4 thoughts on “Prison Abolition Part 1: The Serial Killer Question”
This is a truly risible treatment of the best way to respond to ‘serial killers’. If there are people who will simply keep killing whomever they choose, they must be effectively incapacitated. If you don’t believe in capital punishment – and I don’t – incarceration is the only reasonable response. If you put a serial killer behind bars, you stop them. Nothing else does or is even worth the risk. Prevention is a completely different issue & your solution is a lethally dangerous case of shutting the stable door after the horse has bolted.
“Incarceration does not prevent violence effectively, whether violence from a domestic dispute or from a serial killer.”
This is demonstrably false. Incarceration can and does help prevent domestic violence by giving the victim a chance to put distance between themselves and their abuser. If it does nothing more than prevent the abuser from having access to the victim during the period of incarceration, then at least that person has that time of peace. Simply hoping that hugs and batterer’s programming will change everyone and bring about domestic peace is insanity.

## Supplied information
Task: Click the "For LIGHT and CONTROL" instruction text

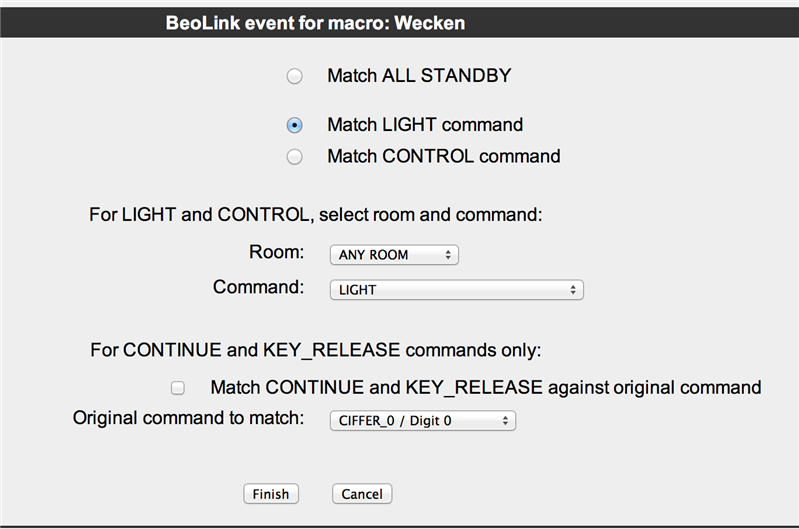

## Action item
Continue the reader comments on the prison abolition post about serial killers, starting after their last sentence.

## Output for this task
I don’t particularly care to single out serial killers. Let’s talk about regular ol’ murderers. Maybe that domestic abuser you didn’t want to incarcerate kills their partner. Maybe a gang member shoots a cop. Maybe a cop shoots an unarmed Black woman. Under the current system, these people can be convicted and sentenced to life in prison without the possibility of parole. Guess what? They are effectively incapacitated and unable to easily murder again. That is the point. When you unjustly take lives, you’ve given up the privilege of living in a civilized society. It’s part of the social contract. We should be doing a better job of administering prisons—providing more programming and reentry services, preventing unnecessary pretrial detentions, establishing more alternatives to incarceration and diversion programs, offering restorative justice mediation, etc. But there are some people who need to be incapacitated because of the violence they’ve committed, period. I’d like to see you pitch abolition and your “enlightened” alternative ideas to the victims and families affected by Larry Nassar. Bill Cosby. Dylann Roof. Adam Lanza. If you can convince their victims, then maybe you’re worth listening to. But honestly, anarchy is not a feasible way to have a functional, safe society. It’s laughable on its face.